--- Data for this exercise Enclosed Below ---
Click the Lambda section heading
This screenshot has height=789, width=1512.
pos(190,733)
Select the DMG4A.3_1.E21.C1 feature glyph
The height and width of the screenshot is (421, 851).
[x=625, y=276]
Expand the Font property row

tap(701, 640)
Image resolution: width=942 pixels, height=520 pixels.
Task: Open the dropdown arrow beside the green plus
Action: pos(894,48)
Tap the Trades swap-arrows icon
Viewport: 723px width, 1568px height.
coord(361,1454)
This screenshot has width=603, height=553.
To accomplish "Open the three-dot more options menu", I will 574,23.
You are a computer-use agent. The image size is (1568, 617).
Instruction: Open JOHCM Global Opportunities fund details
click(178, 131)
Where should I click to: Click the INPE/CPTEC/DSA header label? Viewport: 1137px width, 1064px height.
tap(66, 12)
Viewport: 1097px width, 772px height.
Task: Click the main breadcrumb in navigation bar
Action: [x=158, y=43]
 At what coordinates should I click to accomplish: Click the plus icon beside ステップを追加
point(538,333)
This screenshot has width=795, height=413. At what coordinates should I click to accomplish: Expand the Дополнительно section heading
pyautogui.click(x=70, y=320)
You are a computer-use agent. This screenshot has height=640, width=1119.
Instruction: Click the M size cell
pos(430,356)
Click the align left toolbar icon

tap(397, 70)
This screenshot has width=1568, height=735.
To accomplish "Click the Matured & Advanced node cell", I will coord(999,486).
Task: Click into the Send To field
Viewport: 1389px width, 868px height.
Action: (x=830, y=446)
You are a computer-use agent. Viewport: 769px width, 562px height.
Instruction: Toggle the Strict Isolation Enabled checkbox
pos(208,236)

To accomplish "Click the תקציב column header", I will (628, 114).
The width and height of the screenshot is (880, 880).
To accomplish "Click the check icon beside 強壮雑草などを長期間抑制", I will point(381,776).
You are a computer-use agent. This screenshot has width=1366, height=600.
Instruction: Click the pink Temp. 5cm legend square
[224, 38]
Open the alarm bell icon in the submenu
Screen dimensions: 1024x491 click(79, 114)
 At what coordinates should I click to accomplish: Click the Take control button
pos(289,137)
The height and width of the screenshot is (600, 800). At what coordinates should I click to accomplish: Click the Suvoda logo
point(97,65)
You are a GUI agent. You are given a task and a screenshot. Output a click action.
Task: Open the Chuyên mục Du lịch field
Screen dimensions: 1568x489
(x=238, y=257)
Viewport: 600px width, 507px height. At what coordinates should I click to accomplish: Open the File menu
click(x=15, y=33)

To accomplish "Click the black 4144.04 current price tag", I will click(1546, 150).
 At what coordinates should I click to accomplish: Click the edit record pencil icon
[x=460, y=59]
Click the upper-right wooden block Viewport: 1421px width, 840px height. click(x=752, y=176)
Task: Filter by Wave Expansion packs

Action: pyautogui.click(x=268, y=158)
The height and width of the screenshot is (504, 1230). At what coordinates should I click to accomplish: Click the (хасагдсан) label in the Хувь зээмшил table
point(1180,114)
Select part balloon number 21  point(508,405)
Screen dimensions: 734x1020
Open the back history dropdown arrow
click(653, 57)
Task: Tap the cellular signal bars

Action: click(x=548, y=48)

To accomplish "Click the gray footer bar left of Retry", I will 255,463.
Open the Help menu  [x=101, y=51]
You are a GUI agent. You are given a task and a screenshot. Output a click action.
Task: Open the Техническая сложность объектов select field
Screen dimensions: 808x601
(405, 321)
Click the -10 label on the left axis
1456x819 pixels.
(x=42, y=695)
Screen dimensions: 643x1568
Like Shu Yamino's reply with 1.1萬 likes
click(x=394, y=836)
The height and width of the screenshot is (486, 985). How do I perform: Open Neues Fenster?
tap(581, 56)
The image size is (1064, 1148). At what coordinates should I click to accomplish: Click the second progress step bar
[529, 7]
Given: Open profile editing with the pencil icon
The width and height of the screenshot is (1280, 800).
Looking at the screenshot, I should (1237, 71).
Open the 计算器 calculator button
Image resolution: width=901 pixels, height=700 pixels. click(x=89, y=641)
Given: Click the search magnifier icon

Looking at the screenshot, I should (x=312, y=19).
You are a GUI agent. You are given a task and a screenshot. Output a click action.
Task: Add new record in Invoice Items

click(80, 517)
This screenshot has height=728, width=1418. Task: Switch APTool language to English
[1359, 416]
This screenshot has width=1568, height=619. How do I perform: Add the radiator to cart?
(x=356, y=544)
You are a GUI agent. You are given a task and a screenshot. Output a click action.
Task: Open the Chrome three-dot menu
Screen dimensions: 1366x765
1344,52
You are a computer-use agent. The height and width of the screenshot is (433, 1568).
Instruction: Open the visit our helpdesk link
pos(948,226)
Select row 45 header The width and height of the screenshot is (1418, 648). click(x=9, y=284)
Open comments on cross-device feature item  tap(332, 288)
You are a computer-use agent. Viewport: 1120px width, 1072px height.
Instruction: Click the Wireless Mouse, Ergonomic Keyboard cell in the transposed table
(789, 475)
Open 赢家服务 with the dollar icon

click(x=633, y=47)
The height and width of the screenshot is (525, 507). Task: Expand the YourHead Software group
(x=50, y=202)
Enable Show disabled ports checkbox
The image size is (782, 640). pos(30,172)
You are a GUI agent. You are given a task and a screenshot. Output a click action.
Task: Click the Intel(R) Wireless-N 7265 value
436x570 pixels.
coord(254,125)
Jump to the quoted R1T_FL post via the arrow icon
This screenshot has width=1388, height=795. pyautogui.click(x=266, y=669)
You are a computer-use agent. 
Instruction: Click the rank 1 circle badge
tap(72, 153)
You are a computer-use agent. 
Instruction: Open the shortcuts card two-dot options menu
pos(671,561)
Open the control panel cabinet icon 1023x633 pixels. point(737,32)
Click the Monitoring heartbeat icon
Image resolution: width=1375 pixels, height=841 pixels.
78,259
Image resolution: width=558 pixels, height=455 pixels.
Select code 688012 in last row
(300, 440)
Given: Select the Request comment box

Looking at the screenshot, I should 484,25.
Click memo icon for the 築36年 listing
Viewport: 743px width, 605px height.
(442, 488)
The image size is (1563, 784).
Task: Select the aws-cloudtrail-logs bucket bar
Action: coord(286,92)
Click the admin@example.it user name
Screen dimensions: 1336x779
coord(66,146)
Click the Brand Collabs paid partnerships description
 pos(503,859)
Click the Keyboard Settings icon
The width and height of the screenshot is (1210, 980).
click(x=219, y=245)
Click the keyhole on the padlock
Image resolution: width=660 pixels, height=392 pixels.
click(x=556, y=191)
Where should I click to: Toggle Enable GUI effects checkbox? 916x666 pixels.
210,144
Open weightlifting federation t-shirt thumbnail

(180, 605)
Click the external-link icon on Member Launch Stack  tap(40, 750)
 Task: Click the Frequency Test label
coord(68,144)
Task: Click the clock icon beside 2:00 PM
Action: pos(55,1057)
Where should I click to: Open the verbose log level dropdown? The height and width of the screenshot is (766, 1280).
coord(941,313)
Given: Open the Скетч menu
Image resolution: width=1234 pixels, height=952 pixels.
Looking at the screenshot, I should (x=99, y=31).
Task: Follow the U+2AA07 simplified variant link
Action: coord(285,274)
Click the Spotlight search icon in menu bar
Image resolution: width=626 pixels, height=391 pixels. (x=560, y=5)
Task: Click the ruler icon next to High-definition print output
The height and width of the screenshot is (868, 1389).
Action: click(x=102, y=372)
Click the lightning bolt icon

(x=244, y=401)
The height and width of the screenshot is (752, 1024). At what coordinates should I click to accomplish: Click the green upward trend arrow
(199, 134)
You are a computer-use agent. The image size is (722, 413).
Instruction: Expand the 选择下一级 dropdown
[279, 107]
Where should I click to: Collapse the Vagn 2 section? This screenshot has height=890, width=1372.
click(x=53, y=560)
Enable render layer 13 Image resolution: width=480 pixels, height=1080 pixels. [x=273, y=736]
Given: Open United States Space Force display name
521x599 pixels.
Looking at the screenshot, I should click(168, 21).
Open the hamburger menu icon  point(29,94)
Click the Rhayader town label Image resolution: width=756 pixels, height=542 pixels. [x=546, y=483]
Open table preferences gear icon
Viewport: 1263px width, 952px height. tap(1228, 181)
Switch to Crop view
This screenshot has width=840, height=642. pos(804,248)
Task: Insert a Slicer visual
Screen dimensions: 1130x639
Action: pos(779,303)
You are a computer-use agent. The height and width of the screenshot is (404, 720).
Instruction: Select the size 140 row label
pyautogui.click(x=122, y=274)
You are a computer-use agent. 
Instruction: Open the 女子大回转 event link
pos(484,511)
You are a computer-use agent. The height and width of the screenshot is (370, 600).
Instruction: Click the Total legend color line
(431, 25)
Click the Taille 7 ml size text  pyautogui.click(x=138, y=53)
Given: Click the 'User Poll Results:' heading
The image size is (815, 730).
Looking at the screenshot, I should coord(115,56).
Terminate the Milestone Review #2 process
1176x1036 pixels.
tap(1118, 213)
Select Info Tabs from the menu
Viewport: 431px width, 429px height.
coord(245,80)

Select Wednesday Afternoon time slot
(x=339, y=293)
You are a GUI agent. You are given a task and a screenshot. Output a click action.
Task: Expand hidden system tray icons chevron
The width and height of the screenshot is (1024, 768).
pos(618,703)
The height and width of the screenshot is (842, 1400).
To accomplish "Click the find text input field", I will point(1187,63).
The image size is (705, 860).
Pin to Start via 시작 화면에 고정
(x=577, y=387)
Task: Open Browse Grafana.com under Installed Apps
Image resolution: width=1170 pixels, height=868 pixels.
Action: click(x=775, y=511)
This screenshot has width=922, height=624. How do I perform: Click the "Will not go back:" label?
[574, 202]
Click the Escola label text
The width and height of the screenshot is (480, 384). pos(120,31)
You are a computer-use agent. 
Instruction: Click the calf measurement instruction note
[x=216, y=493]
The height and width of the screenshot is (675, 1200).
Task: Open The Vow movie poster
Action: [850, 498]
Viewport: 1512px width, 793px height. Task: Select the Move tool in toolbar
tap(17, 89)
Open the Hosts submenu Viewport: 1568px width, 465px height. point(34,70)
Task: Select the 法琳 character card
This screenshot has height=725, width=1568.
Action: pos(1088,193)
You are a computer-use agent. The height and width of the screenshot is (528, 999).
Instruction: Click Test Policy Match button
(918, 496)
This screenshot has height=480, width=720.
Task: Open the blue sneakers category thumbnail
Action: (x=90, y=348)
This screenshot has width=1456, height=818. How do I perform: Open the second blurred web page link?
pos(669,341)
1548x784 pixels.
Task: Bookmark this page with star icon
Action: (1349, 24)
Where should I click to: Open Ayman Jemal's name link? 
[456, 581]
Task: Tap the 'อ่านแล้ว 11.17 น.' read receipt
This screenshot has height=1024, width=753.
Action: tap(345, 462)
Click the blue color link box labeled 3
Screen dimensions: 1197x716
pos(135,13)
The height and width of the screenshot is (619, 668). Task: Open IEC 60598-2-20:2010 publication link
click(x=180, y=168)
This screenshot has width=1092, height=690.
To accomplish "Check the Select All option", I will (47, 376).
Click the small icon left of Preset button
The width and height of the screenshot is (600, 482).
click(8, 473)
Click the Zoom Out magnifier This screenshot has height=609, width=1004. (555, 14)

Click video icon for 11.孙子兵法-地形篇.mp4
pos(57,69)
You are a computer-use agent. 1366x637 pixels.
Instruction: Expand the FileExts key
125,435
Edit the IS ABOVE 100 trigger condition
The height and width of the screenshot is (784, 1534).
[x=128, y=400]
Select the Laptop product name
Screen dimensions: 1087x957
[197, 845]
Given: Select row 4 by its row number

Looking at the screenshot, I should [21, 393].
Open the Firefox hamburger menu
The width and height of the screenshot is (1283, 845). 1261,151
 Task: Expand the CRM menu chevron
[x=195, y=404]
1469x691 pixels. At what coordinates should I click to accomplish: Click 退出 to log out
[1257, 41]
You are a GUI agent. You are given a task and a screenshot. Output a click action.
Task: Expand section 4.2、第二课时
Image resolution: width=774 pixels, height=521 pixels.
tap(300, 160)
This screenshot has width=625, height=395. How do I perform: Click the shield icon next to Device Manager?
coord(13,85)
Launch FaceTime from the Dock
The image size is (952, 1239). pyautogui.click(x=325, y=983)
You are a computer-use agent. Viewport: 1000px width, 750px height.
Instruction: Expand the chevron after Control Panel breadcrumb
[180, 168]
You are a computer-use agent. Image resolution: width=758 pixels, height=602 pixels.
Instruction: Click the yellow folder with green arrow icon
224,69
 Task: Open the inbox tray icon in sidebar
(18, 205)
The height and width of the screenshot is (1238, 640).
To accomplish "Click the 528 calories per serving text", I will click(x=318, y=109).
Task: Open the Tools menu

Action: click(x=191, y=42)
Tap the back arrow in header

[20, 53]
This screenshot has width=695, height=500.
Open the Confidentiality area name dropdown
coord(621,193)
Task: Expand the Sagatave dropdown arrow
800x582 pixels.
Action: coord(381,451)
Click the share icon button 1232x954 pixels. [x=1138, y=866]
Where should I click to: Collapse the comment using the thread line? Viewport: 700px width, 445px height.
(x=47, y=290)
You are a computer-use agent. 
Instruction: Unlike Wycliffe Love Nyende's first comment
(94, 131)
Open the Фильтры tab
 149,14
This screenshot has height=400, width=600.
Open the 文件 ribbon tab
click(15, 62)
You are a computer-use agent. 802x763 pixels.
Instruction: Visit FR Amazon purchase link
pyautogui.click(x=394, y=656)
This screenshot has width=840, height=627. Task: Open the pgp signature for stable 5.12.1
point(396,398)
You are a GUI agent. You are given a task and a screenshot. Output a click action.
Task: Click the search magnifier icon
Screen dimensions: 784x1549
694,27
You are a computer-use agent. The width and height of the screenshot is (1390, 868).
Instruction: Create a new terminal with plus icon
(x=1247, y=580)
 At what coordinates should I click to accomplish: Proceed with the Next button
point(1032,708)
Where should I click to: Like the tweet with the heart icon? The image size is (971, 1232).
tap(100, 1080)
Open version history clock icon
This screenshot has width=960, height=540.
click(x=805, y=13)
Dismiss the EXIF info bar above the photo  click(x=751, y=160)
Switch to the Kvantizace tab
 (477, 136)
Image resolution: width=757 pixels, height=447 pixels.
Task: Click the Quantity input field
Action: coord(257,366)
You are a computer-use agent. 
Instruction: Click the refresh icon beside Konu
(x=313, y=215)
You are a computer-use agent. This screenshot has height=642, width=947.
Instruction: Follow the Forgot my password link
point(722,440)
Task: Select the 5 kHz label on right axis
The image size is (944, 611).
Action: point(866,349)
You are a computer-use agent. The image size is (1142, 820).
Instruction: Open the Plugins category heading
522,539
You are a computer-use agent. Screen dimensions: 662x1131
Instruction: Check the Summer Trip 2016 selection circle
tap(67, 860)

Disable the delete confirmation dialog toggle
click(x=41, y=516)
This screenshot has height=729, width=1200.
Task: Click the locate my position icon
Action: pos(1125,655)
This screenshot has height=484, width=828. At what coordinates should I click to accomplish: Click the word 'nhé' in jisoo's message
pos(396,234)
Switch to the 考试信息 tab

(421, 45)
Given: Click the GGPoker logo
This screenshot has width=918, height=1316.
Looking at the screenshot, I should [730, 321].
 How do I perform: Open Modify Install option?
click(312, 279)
--- End of Enclosed Data for this exercise ---
Go through the records line by line, and copy each line that holds the string "right".

Click the upper-right wooden block Viewport: 1421px width, 840px height. click(x=752, y=176)
Task: Select the 5 kHz label on right axis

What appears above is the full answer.